Per la discesa non si fa uso di gabbie ma di
scale ben distribuite in ampi gradini e diversi piani di riposo.
Le volte diventano
basse e spesso bisogna chinarsi per poter procedere oltre. I percorsi sono mediocremente
illuminati per cui bisogna prestare attenzione alle insidie avanzate dalle
rotaie e dalle berline, ossia i cassonetti atti al trasporto del materiale.
Non si fa alcuna
fatica a capire le condizioni di lavoro dei minatori. Caldo, aria irrespirabile,
rumori, spossatezza, spazi ristretti, situazioni di costante pericolo. Questi
gli ingredienti di un lavoro che dispensava, inoltre, a tutti gli operatori
malattie respiratorie di grosso impatto.
Riferisce la guida
che intorno agli anni Cinquanta vennero impiegati nell’attività estrattiva
poderosi macchinari che favorirono di molto la produttività dell’azienda
statale e resero più razionale e dignitoso il lavoro dell’operaio. Uno di
questi impianti, ben visibili alla nostra destra, sebbene inoperosi, presenta
delle potenti ganasce circolari pronte ad addentare ed a sbancare con decisivi
avanzamenti le pareti di contorno. Il tutto è ben spiegato dalla guida che non
tralascia di scendere nei particolari di alcuni ingranaggi. Sembra molto
soddisfatta delle spiegazioni la ragazza del gruppo di cui faccio parte che
cerca in continuazione di prendere appunti su un taccuino abbastanza assortito.

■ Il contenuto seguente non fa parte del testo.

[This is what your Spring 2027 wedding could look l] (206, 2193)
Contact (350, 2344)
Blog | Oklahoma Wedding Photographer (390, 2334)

Penso abbia fatto un particolare riferimento alle condizioni di lavoro dei
minatori. Condizioni pur sempre improponibili.
Da parte nostra si
fa una certa fatica anche ad effettuare il breve tragitto che per qualche
centinaio di metri obbliga a prestare la massima attenzione nei passaggi
continuamente offesi dalle rotaie e da un amalgama di sottofondo a base di
materiale granuloso.
Mio suocero, che in
attività lavorativa aveva calcato la scena in questo sito per diversi anni, non
mi aveva mai parlato della vita in miniera. Forse per riservatezza, quella
stessa riservatezza nella quale si era rifugiato mio padre quando per
indelicata curiosità gli proponevo argomentazioni sul periodo vissuto in
trincea nella guerra del 15-18.
Risaliamo intanto i gradini
e i pianerottoli che ci hanno portato indietro nel tempo e ci congediamo
mestamente riconsegnando agli operatori aziendali quanto ricevuto in consegna.